Obama Tries to Scale Back Government Flood Insurance
The National Flood Insurance Program may well have earned the dubious honor of being the American government’s worst major undertaking. NFIP, as it’s commonly called, theoretically exists to provide flood insurance to the vast bulk of flood-prone Americans homeowners who can’t get it from the private sector while simultaneously encouraging communities to preserve wetlands and make themselves more flood resistant. It hasn’t worked. Since Congress created it in 1968, NFIP has encouraged development in areas where it wouldn’t have otherwise happened and caused the destruction of millions of acres of environmentally sensitive floodplains. Furthermore, the program has built up a debt of more than $19 billion and has no practical way to pay it back. Right now, people who pay low NFIP premiums (as little as $119 a year) can get their houses rebuilt an unlimited number of times with taxpayer backing. Despite obvious absurdities, however, the program has simply drifted along for more than three decades with only a handful of significant changes. The Obama administration, however, has shown a willingness — albeit a cautious one — to begin moving the program in the right direction.

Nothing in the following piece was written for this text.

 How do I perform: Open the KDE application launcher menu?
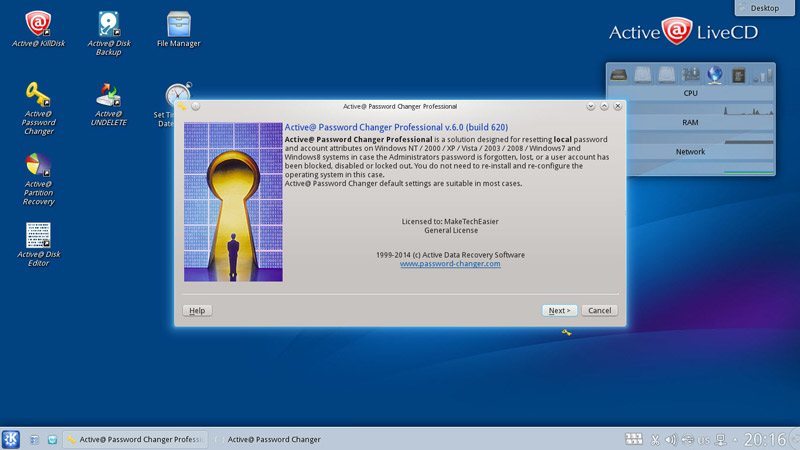pos(12,439)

To begin with, the administration has rejected ideas that would make things worse. Mississippi Democrat Rep. Gene Taylor has long called for the inclusion of wind insurance in the program and convinced most House Democrats and some Republicans from flood-prone areas to go along. Because the proposal would cost a lot while displacing much private sector insurance, however, it’s a terrible idea. (The proposal died in the Senate.) In any case, both Secretary of Homeland Security Janet Napolitano and FEMA Administrator Craig Fugate (whose agency runs NFIP) have rejected the idea out of hand. Likewise, proposals to monkey with flood maps and allow more government-subsidized development — something the Bush administration considered more than once — have gotten a decidedly cold reception from Obama’s team.
While the administration hasn’t yet announced any specifics, furthermore, both Fugate and NFIP head Edward Connor have given speeches around the country calling for dialogue on how to change the program. Both have also made it clear that they’re open to the idea that the government should reduce its role, beef up environmental protections, encourage private insurers to begin writing flood coverage, and raise rates in many areas. In early November, in fact, they plan to host a two-day listening session devoted to a freewheeling debate over NFIP.
Like many of the current President’s promises for change, however, it will take time to see if the administration will deliver on broad statements or simply go the big government route. So far, however, the Obama administration appears to be moving NFIP in the right direction.